PORTADA
Somos hereditarios de una cultura arraigada en Los Andes del Perú, cuyos orígenes dio lugar a uno de los territorios más extensos en Sud America durante el siglo XI.
Los Inkas construyeron obras
monumentales como ciudadelas fastuosas, palacios de fina factura, acueductos, terrazas y laboratorios para fines agrícolas que aún se mantienen en el tiempo.
Como Jerusalén, Roma, El Cairo o México, en el Cusco el pasado forma parte esencial del presente y a menudo lo reemplaza con la irresistible presencia de la historia.
No hay espectáculo más impresionante que ver amanecer desde la plaza de Armas de la antigua ciudad, cuando despuntan en la imprecisa luminosidad del alba los macizos templos color ocre oscuro y los balcones coloniales, los techos de tejas, la erupción de campanarios y torres y, en todo el rededor, el horizonte quebrado de los Andes que circunda como una muralla medieval al que fue el orgulloso “ombligo del mundo” en tiempo de los incas.
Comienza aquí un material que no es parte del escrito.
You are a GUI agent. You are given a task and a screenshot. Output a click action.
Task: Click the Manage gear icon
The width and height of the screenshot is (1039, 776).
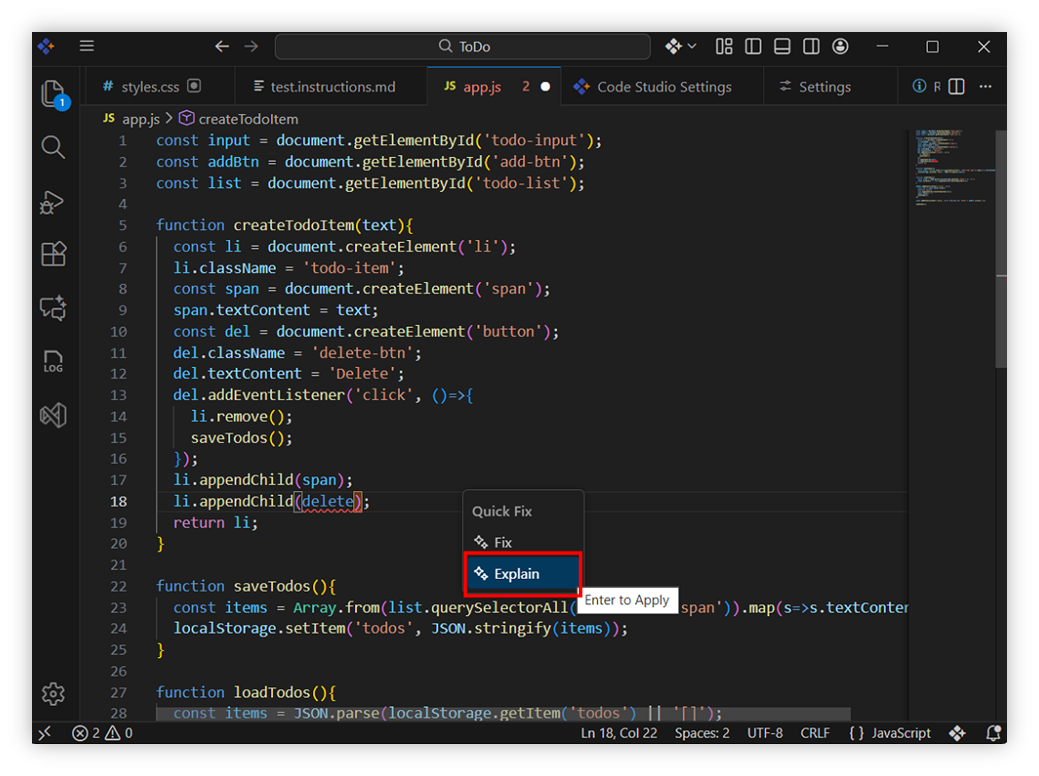pyautogui.click(x=53, y=693)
Hay algo religioso y sagrado en el ambiente y uno entiende, según cuentan los primeros cronistas que visitaron la ciudad imperial y dejaron testimonio escrito de su deslumbramiento, que, en el pasado, quienes se acercaban al Cusco debían saludar con reverencia a quienes partían de allí, como si el haber estado en la capital del Incario les hubiera conferido prestigio, dignidad, una cierta nobleza.
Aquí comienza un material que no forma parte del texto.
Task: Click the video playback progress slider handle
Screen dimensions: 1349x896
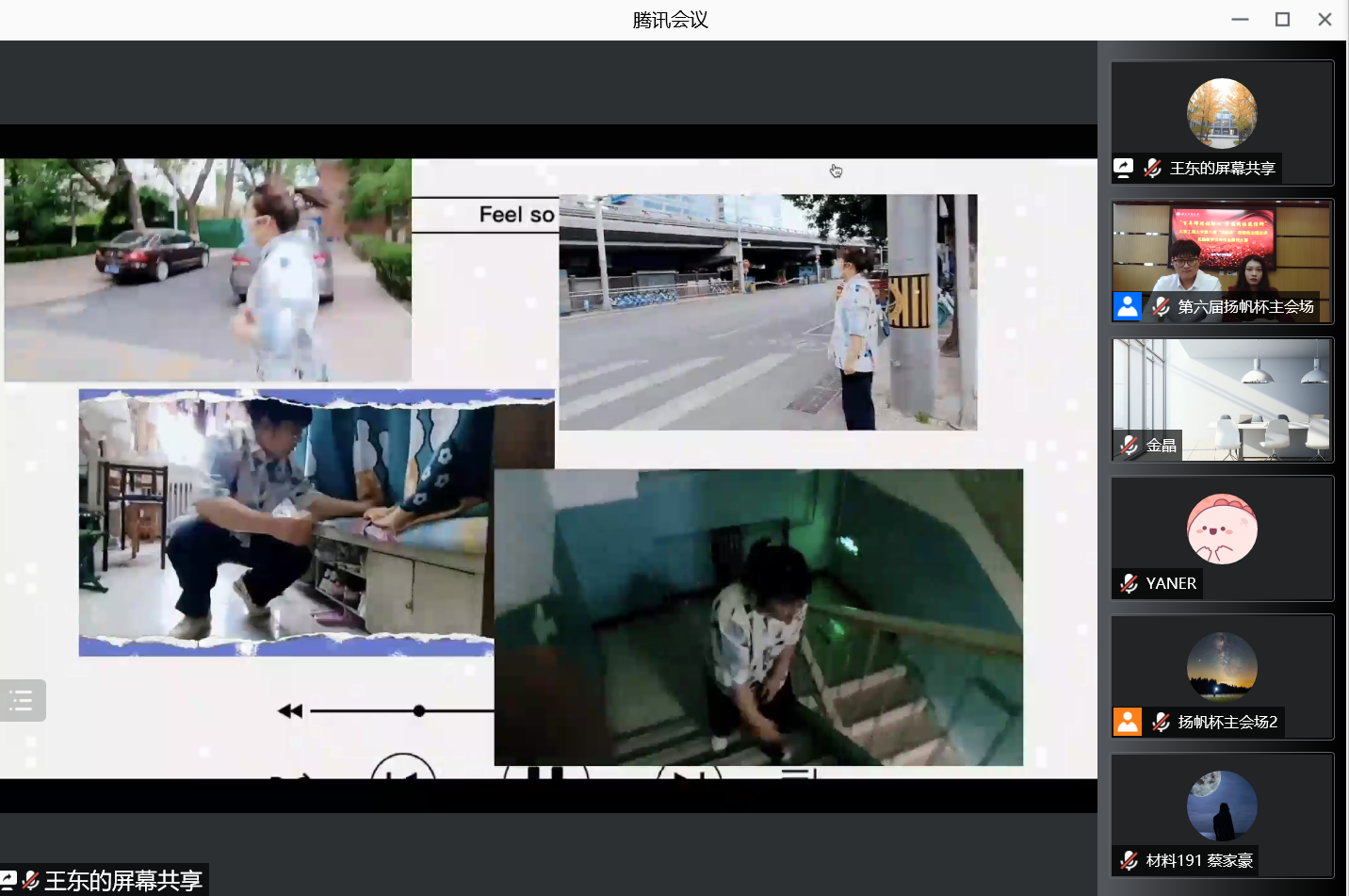Action: coord(418,710)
Ya en tiempos prehispánicos era una ciudad cosmopolita donde, además del quechua —el runa simi o lengua general— se hablaban todas las lenguas y dialectos del imperio. Hoy ocurre lo mismo, con la diferencia de que las lenguas que escucho a mi alrededor, en estas primeras horas mágicas del día, provienen del mundo entero, porque el turismo que invade Cusco a lo largo del año procede de los cuatro puntos cardinales.